President Obama is correct in wanting to ensure equal Internet access for all
President Obama is correct in wanting to ensure equal Internet access for all

President Barack Obama weighed in Monday in a fight between some of the giants in online communication. He took the right side. While most Americans own neither cable companies nor firms like Netflix, all do have an interest in keeping the Internet open and unrestricted.

The basic idea behind what is called net neutrality is that everyone with an Internet connection should have the same access to all legal online content. In this view, the information superhighway would function much like a regular highway, where anyone with a car can travel at the same speed.

The alternative is called “paid prioritization” by its supporters and “Internet fast lanes” by foes. In that situation, cable companies and other Internet providers could grant fast access to users of some websites, but make others slower.

The reason could be commercial. Imagine a situation in which Amazon buys a cable company and all of a sudden, Barnes & Noble’s website takes forever to load. (Amazon is actually a supporter of net neutrality.) Or it could be political. Maybe if Michael Bloomberg owned an Internet provider, its subscribers would have a tough time getting to the National Rifle Association’s website. Or, substitute the Koch brothers and Obama.

What net neutrality is not matters as well. It is not an federal overreach, and it is not an attempt to impose new or costly regulations.

Net neutrality was largely recognized as an organizing principle as the Internet developed. And in 2010, the Federal Communications Commission adopted it as a rule. In January, however, a federal court struck down those guidelines saying the FCC had no such authority. What Obama is specifically asking for is an FCC determination that broadband Internet is a utility, which would the allow the commission to reinstate its open Internet rules.

Net neutrality is also not the only issue involved. For most Americans, the more basic concern is Internet access in itself. The United States lags behind many developed nations in the availability of high-speed Internet access and in how we define high speed. Net neutrality does nothing to address that.

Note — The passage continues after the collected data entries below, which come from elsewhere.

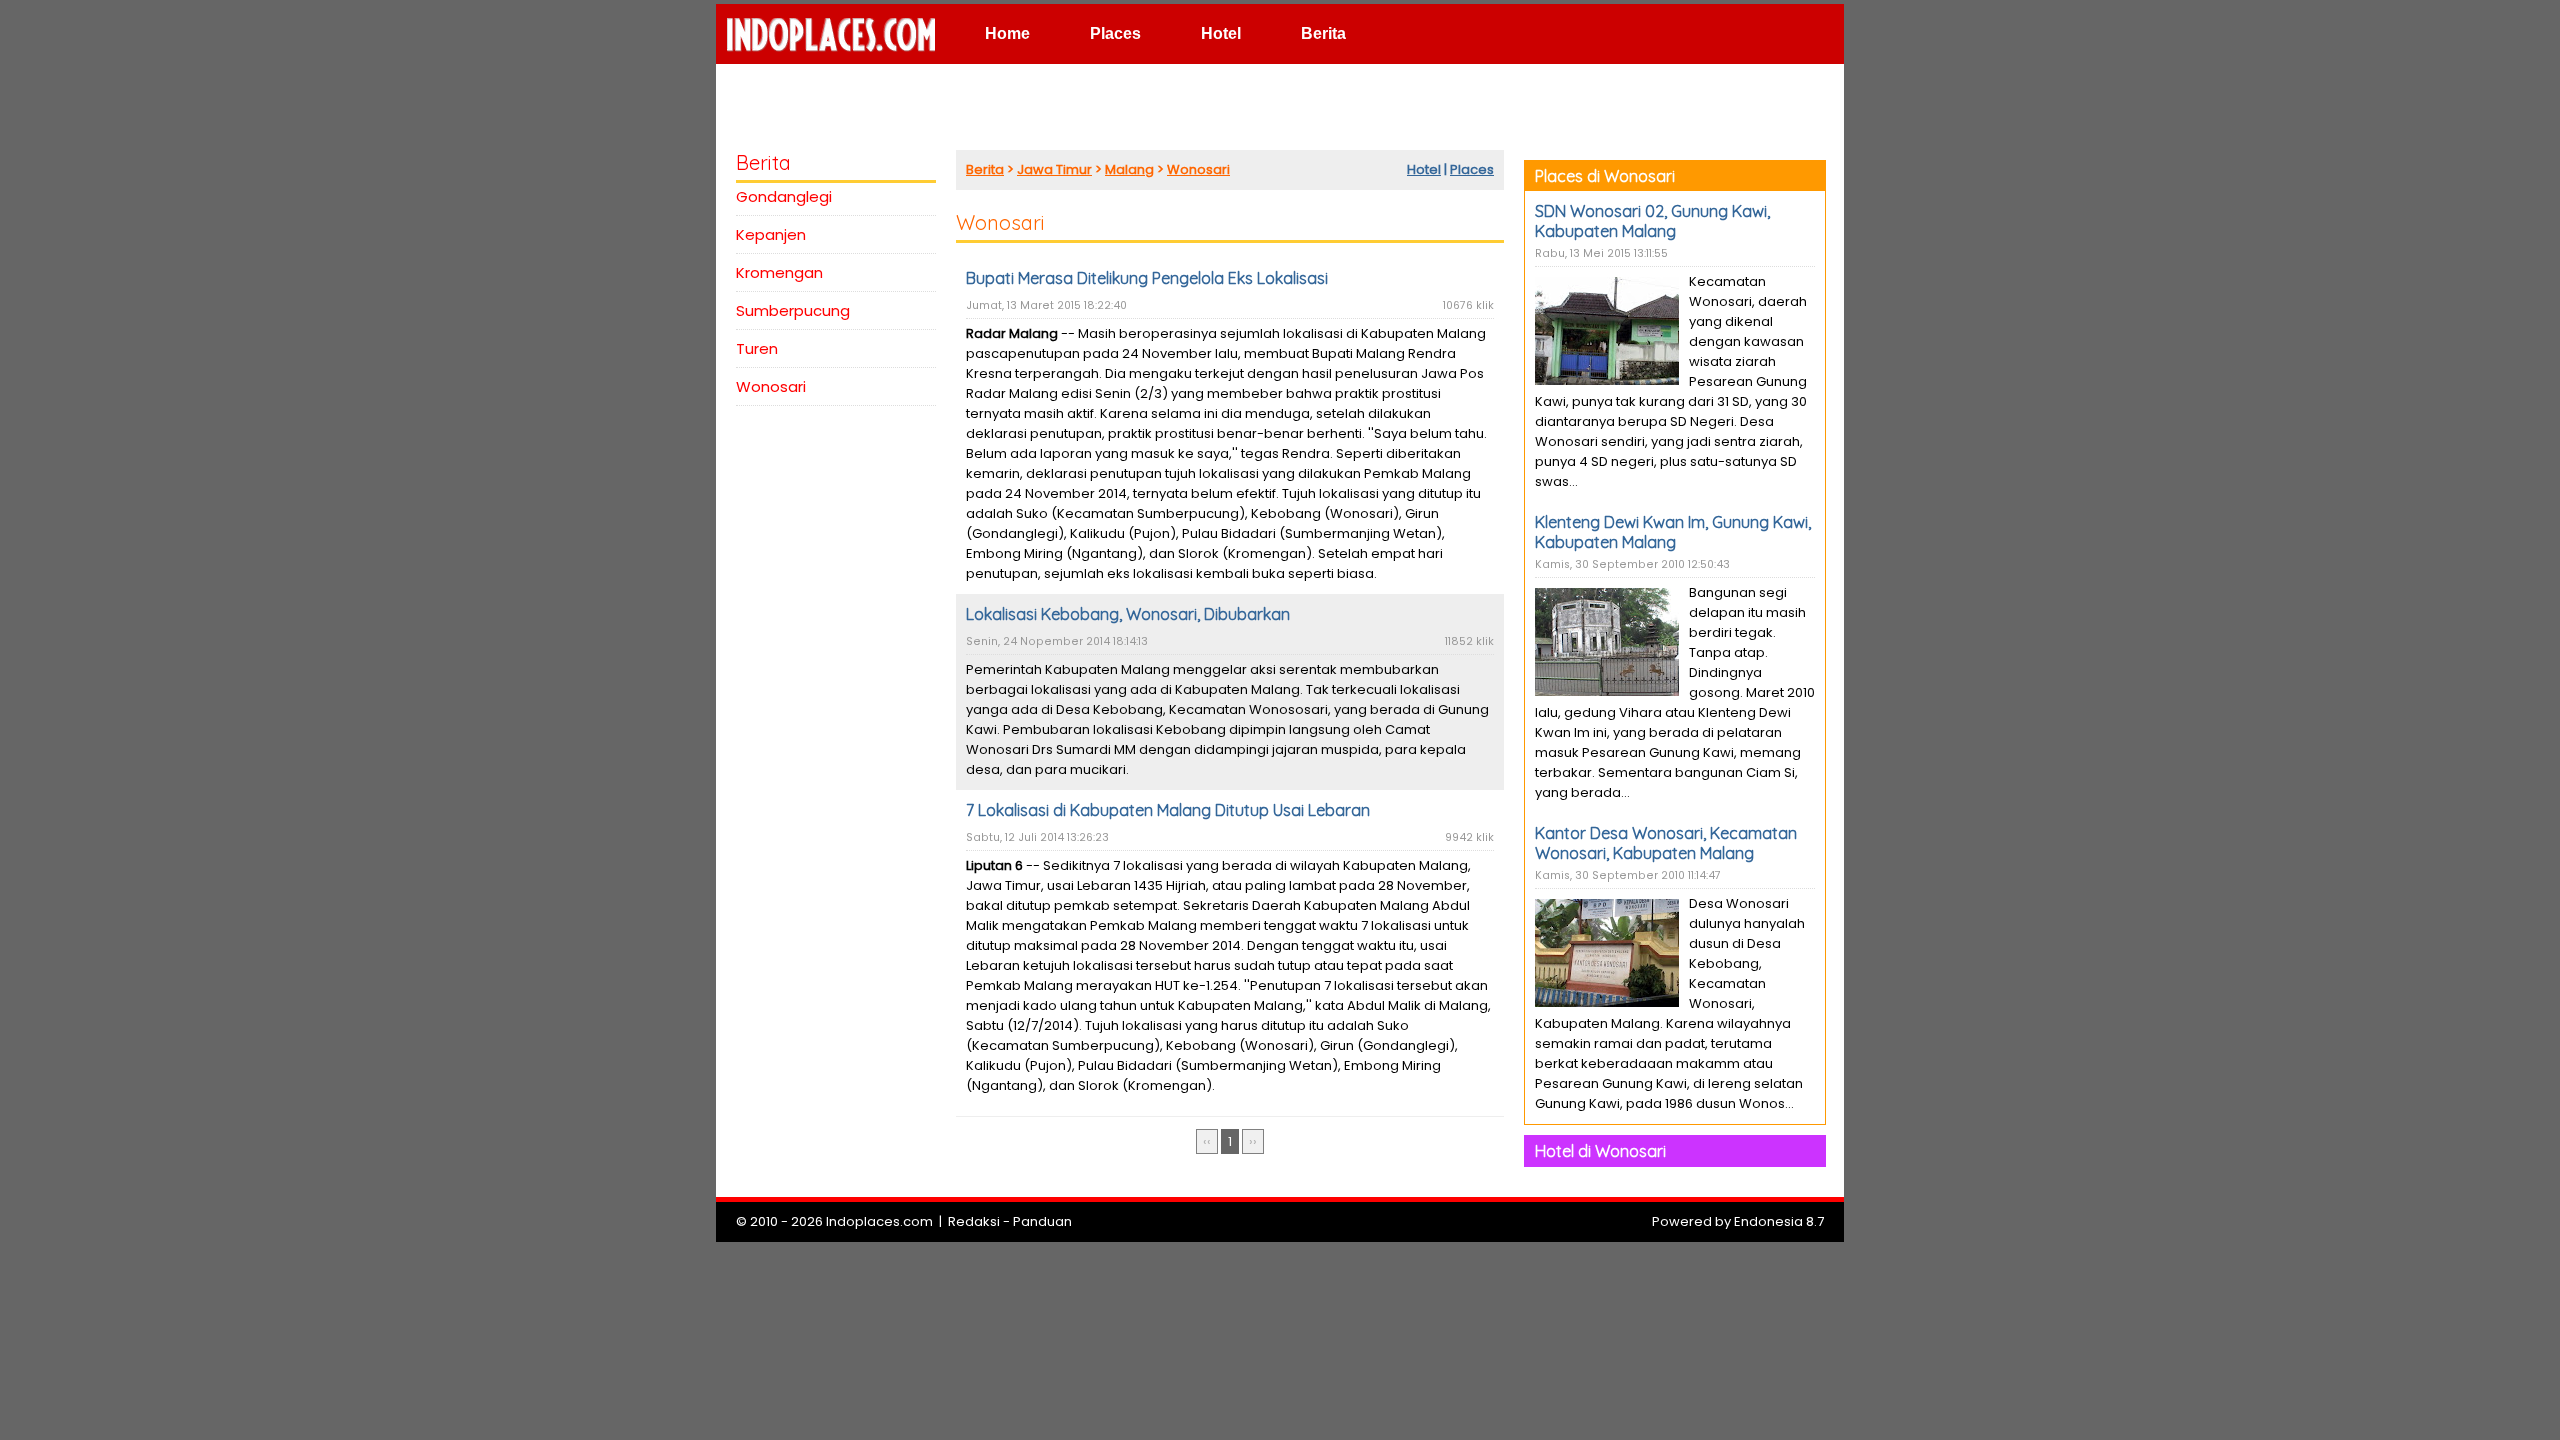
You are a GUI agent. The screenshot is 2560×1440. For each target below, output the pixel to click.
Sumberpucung (793, 310)
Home (1007, 33)
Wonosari (771, 386)
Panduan (1042, 1221)
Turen (757, 348)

Nor does net neutrality speak to the ever-changing way we use the online world. While the ways Internet providers could abuse the ability to “fast lane” favored sites or business partners concerns users, the cable companies’ immediate issues are with video services such as Netflix or Hulu. Those not only pose a challenge as bandwidth hogs, they directly compete with cable companies’ basic product.

Netflix has 37 million U.S. subscribers. And the idea that it, and sites like it, could effectively crowd out other services is a legitimate question.

But the problems posed by Netflix and the like will not be solved by scrapping net neutrality. What that will need is some technological advance or rewiring America. If the slogan in the 1930s was “a chicken in every pot,” in the coming years, it could be “fiber optics to every room.”

However that works out, none of the issues surrounding Internet access constitute a reason to allow cable companies or other providers the power to manipulate what the public can see or use online. Internet access has become, if not exactly a right, certainly a staple of modern life. Net neutrality helps to ensure that Americans are free to make their own choices online.